I think you mistake Disney as a company with a conscience -- this is the same company who unleashed Miley Cyrus on the world and whored her out for every frikking product conceivable....

Next up, FEAR 2: Project Origin. Unbelievably, I actually liked this one better than its predecessor and it's ill-gotten spawn. See here for my mini-reviews of that game and its few available mods.

So why did I like it better, you ask? The first FEAR to me was so linear as to be overly restrictive; the only times I actually liked playing it were the very few outside scenes. It also had the most ridiculous level layouts of any I've ever seen, with labs so intricate you'd have to go through every single one to get to work -- the architect should have been fired! The ONLY things that saved the original FEAR for me were a few Alma incidents (her getting into the elevator with the lady you were sent to save), and the ghosts at the end. Otherwise, the whole game was ultimately forgettable.

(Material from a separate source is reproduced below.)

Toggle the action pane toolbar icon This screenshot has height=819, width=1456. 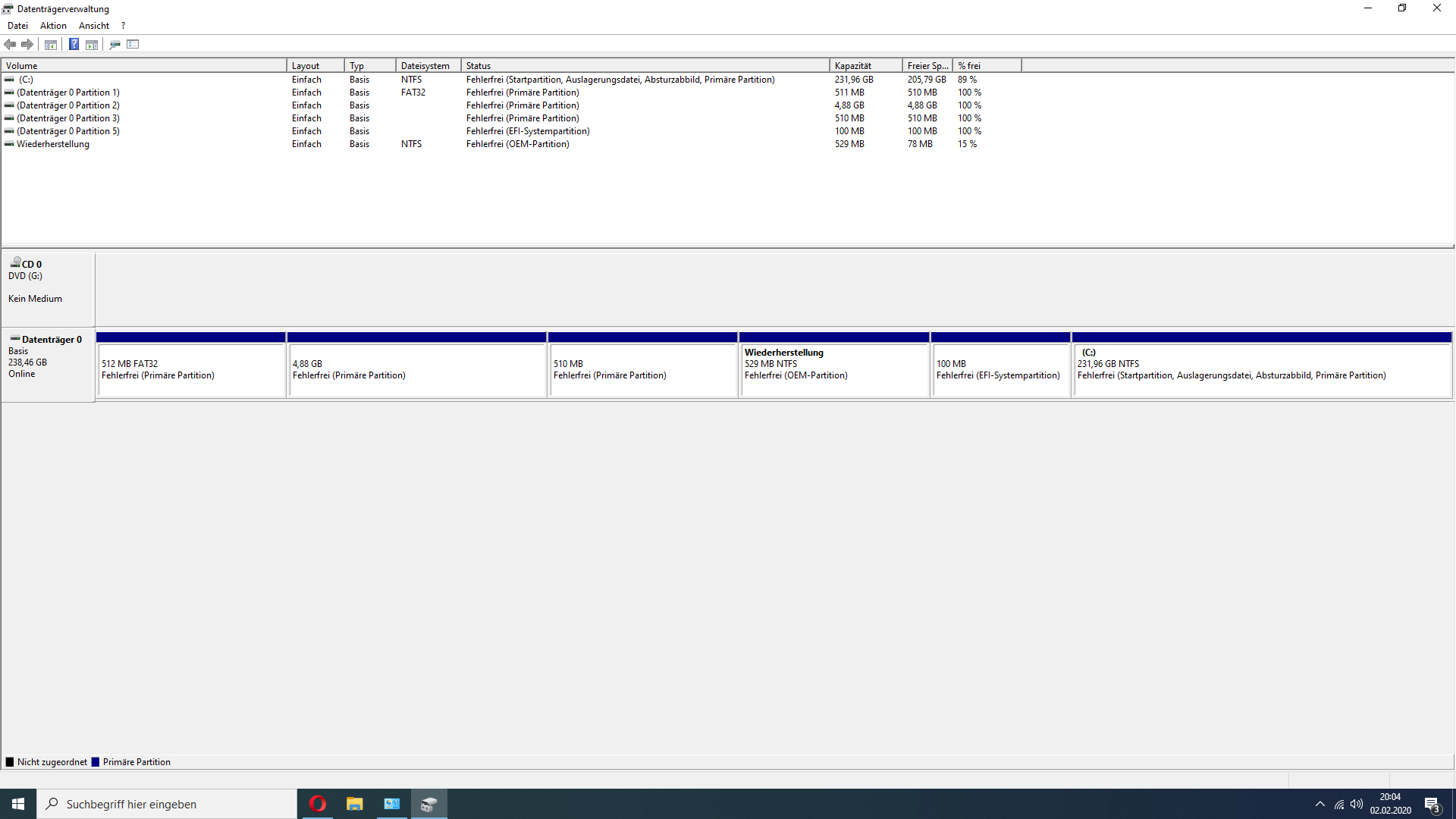92,45
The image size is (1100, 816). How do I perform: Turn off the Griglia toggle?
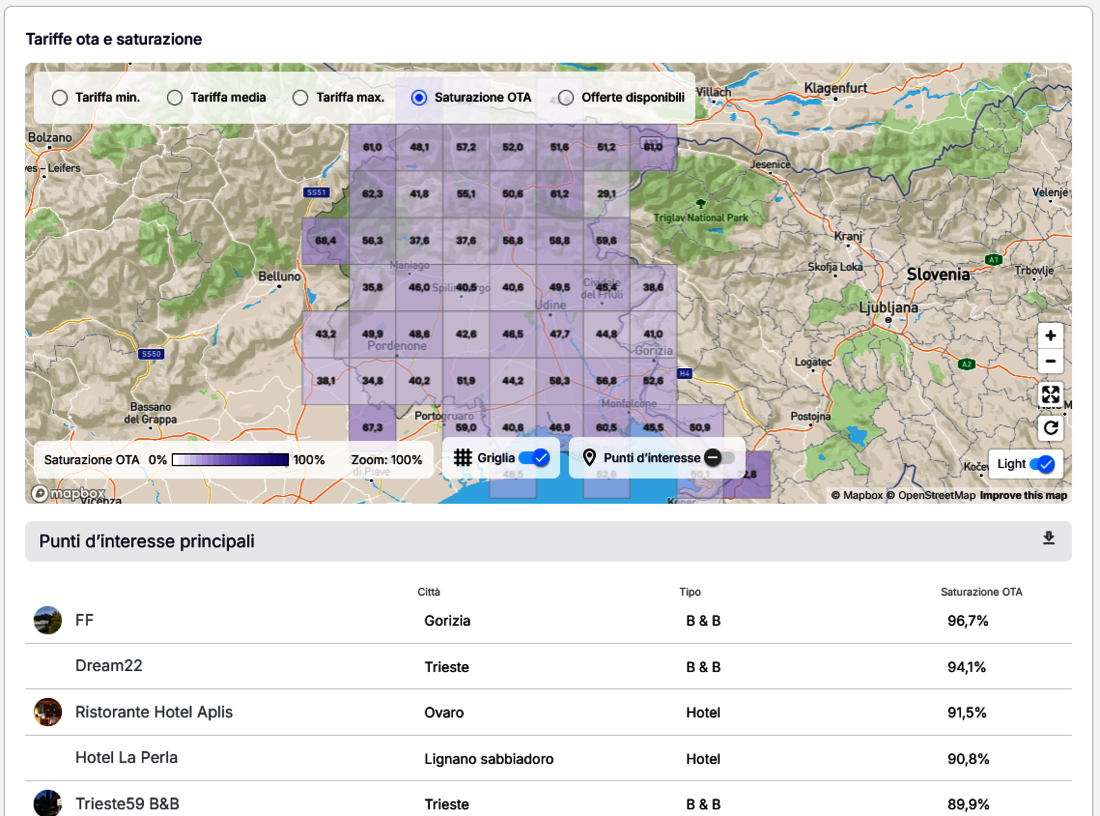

Yes, FEAR 2 does have linear elements, but it "feels" like you as a player have a choice. The outside scenes are amazingly detailed from what an atomic/nuclear blast might do to a city area, and I can still remember some of them vividly -- especially where you first see the mushroom cloud, and then when you are boarding the train immediately after. I couldn't tell you any FEAR 1 scenes I remember.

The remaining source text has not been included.